Please copy out the entries until you have copied the line that contains "Image resolution: width=470", beginning with the first line.

= Beginning of Section =

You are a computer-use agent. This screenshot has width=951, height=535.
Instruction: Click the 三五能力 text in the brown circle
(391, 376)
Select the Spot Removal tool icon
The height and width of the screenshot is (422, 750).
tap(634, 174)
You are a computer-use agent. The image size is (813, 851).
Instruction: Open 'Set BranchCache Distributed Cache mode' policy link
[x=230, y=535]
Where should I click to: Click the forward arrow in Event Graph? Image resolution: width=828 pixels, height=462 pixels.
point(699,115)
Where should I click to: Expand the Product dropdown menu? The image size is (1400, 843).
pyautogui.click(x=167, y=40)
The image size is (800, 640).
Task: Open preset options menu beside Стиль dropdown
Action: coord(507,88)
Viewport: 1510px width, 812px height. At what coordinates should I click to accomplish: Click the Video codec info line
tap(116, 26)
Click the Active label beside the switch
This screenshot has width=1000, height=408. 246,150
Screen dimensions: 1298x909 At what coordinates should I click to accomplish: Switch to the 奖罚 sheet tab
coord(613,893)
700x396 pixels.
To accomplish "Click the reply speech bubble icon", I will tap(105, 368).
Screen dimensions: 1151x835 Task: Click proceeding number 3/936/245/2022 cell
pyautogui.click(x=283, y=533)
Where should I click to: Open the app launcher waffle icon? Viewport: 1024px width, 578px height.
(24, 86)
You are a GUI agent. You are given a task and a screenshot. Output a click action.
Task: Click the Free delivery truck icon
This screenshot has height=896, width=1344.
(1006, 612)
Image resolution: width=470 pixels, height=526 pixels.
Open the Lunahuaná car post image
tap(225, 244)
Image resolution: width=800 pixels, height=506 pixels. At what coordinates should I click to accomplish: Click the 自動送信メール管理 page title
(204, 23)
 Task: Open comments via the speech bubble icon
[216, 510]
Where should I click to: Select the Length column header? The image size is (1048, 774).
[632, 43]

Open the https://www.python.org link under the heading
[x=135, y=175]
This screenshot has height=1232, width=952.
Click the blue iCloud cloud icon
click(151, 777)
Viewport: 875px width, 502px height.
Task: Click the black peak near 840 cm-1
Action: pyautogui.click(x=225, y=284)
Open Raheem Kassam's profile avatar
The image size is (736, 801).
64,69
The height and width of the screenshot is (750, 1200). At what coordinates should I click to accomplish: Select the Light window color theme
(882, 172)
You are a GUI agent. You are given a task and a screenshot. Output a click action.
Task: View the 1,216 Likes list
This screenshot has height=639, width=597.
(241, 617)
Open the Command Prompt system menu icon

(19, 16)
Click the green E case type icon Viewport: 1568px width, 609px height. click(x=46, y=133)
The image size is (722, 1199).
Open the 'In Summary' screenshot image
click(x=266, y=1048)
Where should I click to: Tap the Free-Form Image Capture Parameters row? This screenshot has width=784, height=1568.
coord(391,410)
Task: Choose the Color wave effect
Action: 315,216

= End of Section =

## Answer to this problem
You are a computer-use agent. This screenshot has width=951, height=535.
Instruction: Click the 三五能力 text in the brown circle
(391, 376)
Select the Spot Removal tool icon
The height and width of the screenshot is (422, 750).
tap(634, 174)
You are a computer-use agent. The image size is (813, 851).
Instruction: Open 'Set BranchCache Distributed Cache mode' policy link
[x=230, y=535]
Where should I click to: Click the forward arrow in Event Graph? Image resolution: width=828 pixels, height=462 pixels.
point(699,115)
Where should I click to: Expand the Product dropdown menu? The image size is (1400, 843).
pyautogui.click(x=167, y=40)
The image size is (800, 640).
Task: Open preset options menu beside Стиль dropdown
Action: coord(507,88)
Viewport: 1510px width, 812px height. At what coordinates should I click to accomplish: Click the Video codec info line
tap(116, 26)
Click the Active label beside the switch
This screenshot has width=1000, height=408. 246,150
Screen dimensions: 1298x909 At what coordinates should I click to accomplish: Switch to the 奖罚 sheet tab
coord(613,893)
700x396 pixels.
To accomplish "Click the reply speech bubble icon", I will tap(105, 368).
Screen dimensions: 1151x835 Task: Click proceeding number 3/936/245/2022 cell
pyautogui.click(x=283, y=533)
Where should I click to: Open the app launcher waffle icon? Viewport: 1024px width, 578px height.
(24, 86)
You are a GUI agent. You are given a task and a screenshot. Output a click action.
Task: Click the Free delivery truck icon
This screenshot has height=896, width=1344.
(1006, 612)
Image resolution: width=470 pixels, height=526 pixels.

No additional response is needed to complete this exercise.